O pleito de dano estético foi negado sob a justificativa de que não houve agressão à esfera íntima a ponto de abalar a autoestima da idosa. Conforme o acórdão, a perícia não identificou na vítima cicatrizes profundas, sequelas visíveis e incômodas, deformidades ou problemas que causem mal-estar ou insatisfação duradoura com sua aparência.
O pedido de dano moral foi julgado procedente por ser in re ipsa, ou seja, presumido, sem depender de prova. Para a relatora, “é inegável o trauma sofrido pela idosa, bem como a dor e o sofrimento, de modo que a indenização é devida”. Ela considerou a quantia de R$ 20 mil sugerida na inicial como “adequada, proporcional e proporcional”.

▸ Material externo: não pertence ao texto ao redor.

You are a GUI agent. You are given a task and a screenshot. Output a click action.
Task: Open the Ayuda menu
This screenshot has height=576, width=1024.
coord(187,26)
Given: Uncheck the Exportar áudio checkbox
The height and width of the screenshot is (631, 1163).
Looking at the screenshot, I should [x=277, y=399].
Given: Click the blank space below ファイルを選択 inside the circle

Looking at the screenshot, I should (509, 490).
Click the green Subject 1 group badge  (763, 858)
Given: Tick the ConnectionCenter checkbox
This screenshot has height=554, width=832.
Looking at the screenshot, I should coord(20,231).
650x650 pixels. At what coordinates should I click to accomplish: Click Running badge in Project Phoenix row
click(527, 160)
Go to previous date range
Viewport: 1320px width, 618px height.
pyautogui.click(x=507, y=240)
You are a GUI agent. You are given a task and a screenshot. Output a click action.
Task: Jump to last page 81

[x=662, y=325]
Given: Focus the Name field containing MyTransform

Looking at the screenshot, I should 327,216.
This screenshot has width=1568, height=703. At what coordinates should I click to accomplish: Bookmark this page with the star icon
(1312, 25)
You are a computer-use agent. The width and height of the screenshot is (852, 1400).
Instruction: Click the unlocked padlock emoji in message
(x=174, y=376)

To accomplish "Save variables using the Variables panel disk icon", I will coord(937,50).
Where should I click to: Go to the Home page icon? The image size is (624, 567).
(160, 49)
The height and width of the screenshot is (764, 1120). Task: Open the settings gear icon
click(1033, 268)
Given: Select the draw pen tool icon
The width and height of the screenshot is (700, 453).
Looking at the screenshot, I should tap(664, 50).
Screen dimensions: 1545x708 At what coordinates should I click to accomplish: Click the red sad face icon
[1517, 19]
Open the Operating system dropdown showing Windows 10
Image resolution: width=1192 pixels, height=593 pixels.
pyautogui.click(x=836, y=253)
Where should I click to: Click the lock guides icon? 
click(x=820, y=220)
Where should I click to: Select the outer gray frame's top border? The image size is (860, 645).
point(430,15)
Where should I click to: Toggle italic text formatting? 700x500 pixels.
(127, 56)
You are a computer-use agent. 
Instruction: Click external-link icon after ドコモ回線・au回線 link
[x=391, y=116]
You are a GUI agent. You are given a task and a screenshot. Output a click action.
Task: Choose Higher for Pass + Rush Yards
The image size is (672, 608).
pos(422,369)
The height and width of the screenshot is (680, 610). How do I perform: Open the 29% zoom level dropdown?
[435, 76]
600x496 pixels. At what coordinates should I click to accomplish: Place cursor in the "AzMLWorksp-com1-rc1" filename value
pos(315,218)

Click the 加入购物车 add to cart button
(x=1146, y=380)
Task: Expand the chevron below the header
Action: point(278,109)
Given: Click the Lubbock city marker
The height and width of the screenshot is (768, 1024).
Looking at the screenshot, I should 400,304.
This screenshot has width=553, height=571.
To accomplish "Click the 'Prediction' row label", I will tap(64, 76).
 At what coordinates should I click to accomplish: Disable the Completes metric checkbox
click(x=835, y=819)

Segundo a julgadora, esse valor é suficiente para, ao mesmo tempo, repreender os apelados, prevenir a repetição dos fatos e compensar a apelante pelo sofrimento experimentado, sem, contudo, gerar enriquecimento sem causa.
O shopping e o pet shop também deverão arcar com as despesas processuais e os honorários advocatícios, arbitrados em 15% sobre o valor total da condenação atualizado. Também participaram do julgamento do recurso os desembargadores Spencer Almeida Ferreira e Lavínio Donizetti Paschoalão, que acompanharam o voto da relatora.
O acidente aconteceu em 4 de junho de 2021. A dona do pet shop alegou ilegitimidade passiva por não ser a dona do cachorro e ainda argumentou que o animal não estava sob a sua responsabilidade. A defesa do Miramar atribuiu a culpa exclusiva à vítima, como causa excludente de sua responsabilidade civil.